C’est une recherche critique sur la culture québécoise que nous livre l’auteur au sujet du recours à l’américanité pour penser l’identité québécoise, lequel est devenu fréquent depuis quelques décennies, en particulier dans les discours savants produits dans les humanités. On a ici le travail d’un véritable historien de la culture, des pôles de référence qui fonctionnent dans les discours « littéraires », « historiques », « sociologiques », « politiques » sur le Québec. Ce recours, dont les limites sont bien soulignées par Thériault, permet à une communauté historico-politique diversifiée mais néanmoins focalisée de se réfléchir. Le recours à l’américanité s’oppose à des discours plus anciens sur « le peuple du Canada français » ou la « nation française » sur le continent, etc., bien que ces contre-discours ne soient examinés ici qu’en contrepoint du discours central. L’intérêt de ce travail est d’abord de montrer comment les recours à l’américanité sont plus riches et différenciés qu’on ne le croit généralement, même si les usages, qu’on aurait pu à notre avis comprendre et expliquer comme des recours argumentatifs, sont aussi, à bien des égards, contradictoires et peu conséquents dans la pratique. La position de l’auteur est que cette américanité est une impasse, comme il s’emploie à le démontrer ; la voie qu’il proposera consistera à refuser d’occulter l’histoire et les caractéristiques propres du peuple français du Nouveau Monde.

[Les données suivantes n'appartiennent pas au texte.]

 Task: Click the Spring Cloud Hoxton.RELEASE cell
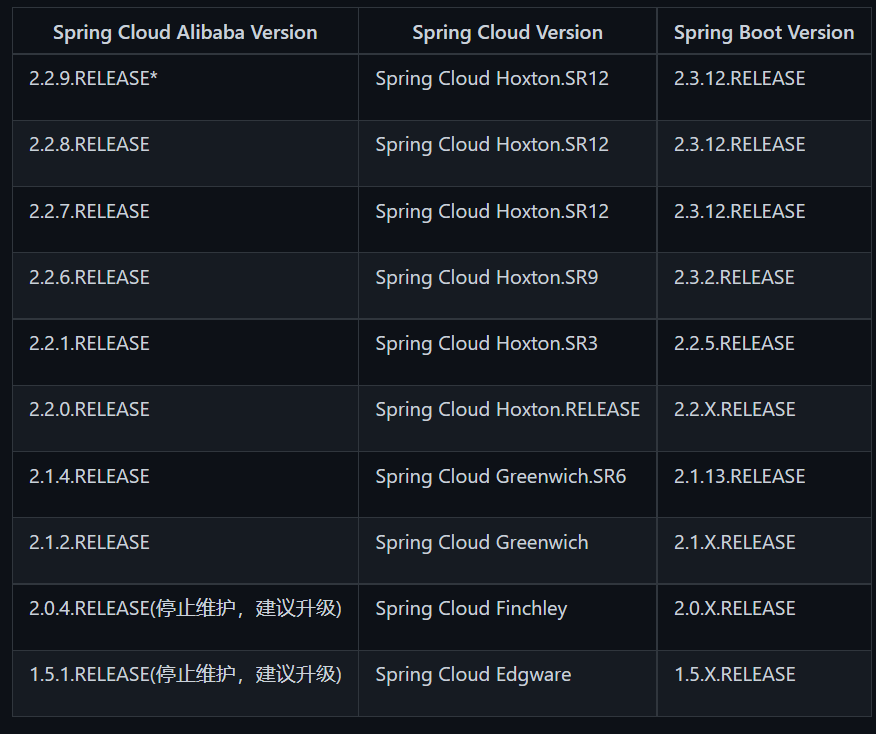pyautogui.click(x=507, y=418)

Thériault nous montre que ces recours à l’américanité peuvent être ressaisis à partir de parcours bien définis. Quant à l’analyse de l’argumentation, on peut dire qu’il travaille sur les lieux (les topoi) du discours identitaire québécois, même si lui-même n’utilise pas ces catégories. Tout au long de l’ouvrage, et de manière constante, l’auteur viendra relativiser considérablement la piste de « l’américanité » pour comprendre l’identité québécoise. Admettons-le d’emblée avec lui : le recours à « notre américanité » est un recours souvent facile, peu critique et peu réfléchi. Toute la première partie montre que ce recours est en fait multiple, connoté diversement, et qu’il ne fait pas synthèse stable. On se demande toutefois si l’approche n’est pas un peu unilatérale, qui suggère assez explicitement de renouveler le discours du Canada français ou du moins d’en retrouver une tradition presque totalement disparue.

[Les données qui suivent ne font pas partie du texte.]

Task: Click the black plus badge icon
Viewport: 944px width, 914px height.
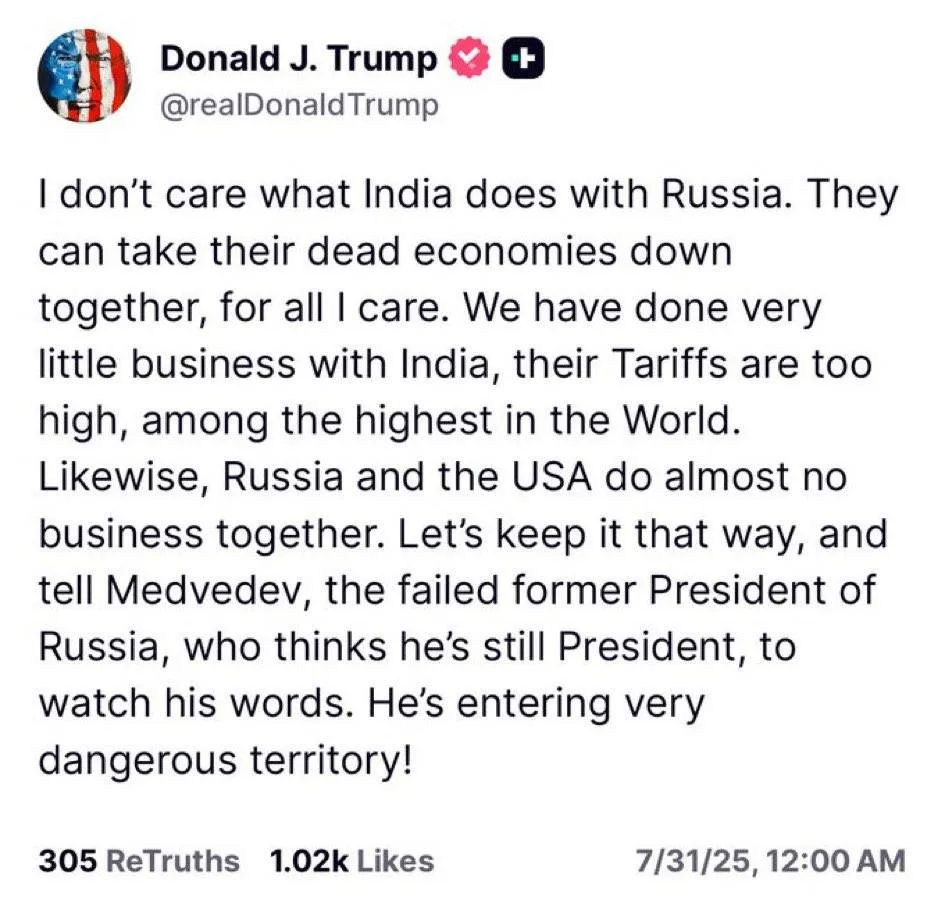Action: 523,58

Beaucoup de nos contemporains voient dans l’américanité la clé de l’identité québécoise contemporaine (p. 49), notamment Gérard Bouchard et Yvan Lamonde qui la considèrent comme un symbole de modernité. Cela s’oppose à la vision classique canadienne-française : fidélité à la terre et aux ancêtres, à la tradition, qui faisait dire à Tocqueville que la Nouvelle France était plutôt la vieille France, la nouvelle étant « chez [eux] », soit sur le continent (p. 51-2). C’est le catholicisme qui était le fond de cette culture, non l’individualisme libéral, même si l’individualisme existait aussi au Canada français. En tout cas, pour ce peuple historique ayant longtemps vécu avec l’idée de survivance, rien de cette thèse sur l’américanité comme être du Canadien français n’est démontré (p. 54). Mais qu’en est-il du Québécois contemporain, de son être culturel ? On ne peut en rendre compte par la catégorie exsangue de l’américanité, car celle-ci est une abstraction qui nie complètement les rapports, pourtant singuliers et bien attestés, à décoder finalement selon des catégories communautariennes et historiques plus que libérales (p. 58-61).

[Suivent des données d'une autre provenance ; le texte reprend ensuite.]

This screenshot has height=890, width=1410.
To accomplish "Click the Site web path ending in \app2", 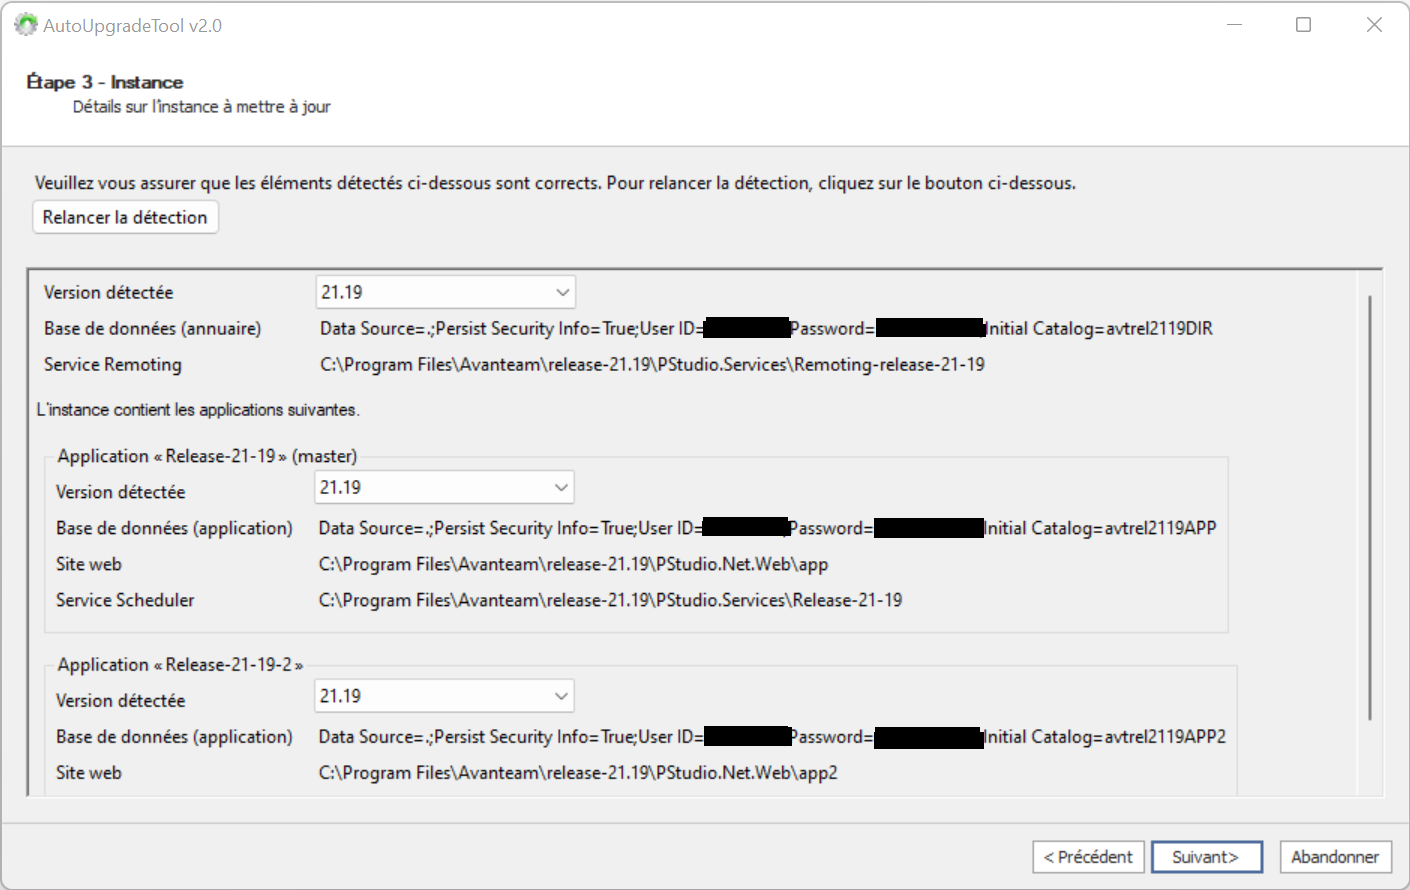I will click(x=578, y=773).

Mais l’américanité est plus que l’être américain ; elle concerne aussi d’autres catégories : l’adaptation matérielle (1.2), quelque chose de différent de l’européanité (1.3), un parcours de sociétés neuves (1.4). Si on suit le fil de la modernisation, on aboutit vite à des confusions condamnables entre cette dernière et l’américanité, ou avec l’américanité et l’américanisation (p. 81), la première se distinguant mal de la seconde.

Le but de Thériault n’est pas de revenir à une pensée réactionnaire anti-américaine, c’est de tenter de penser le chiasme, l’entre-deux entre européanité et américanité, plutôt que de renier la seconde pour embrasser la première (comme le fait Larose), ou de dénigrer la première au profit de la seconde dès lors condamnée à ne plus être qu’une simple américanisation (p. 107). Il faut combiner notre présence spontanée au monde et notre source de distance culturelle, rendre à nouveau possible la nation française d’Amérique, sous l’un ou l’autre vocable (p. 109). Comparant les romans québécois aux « romans d’Amérique » (F. Cooper, H. Melville), Thériault montre d’importantes différences : le Québec a une expérience autre de la modernité (p. 137). C’est la discussion avec Gérard Bouchard, théoricien par excellence de l’américanité québécoise, qui occupe la fin de cette section et de la première partie de l’ouvrage (p. 138). L’histoire est relue par Bouchard en épisodes de continuité et discontinuité, plaidoyer qui semble dévalorisant pour la première et valorisant pour la seconde, attitude que Thériault ne partage pas. D’ailleurs, le désaccord avec J. Létourneau est également avéré : pluralisme des identités, positivisme rémanent (p. 212-214).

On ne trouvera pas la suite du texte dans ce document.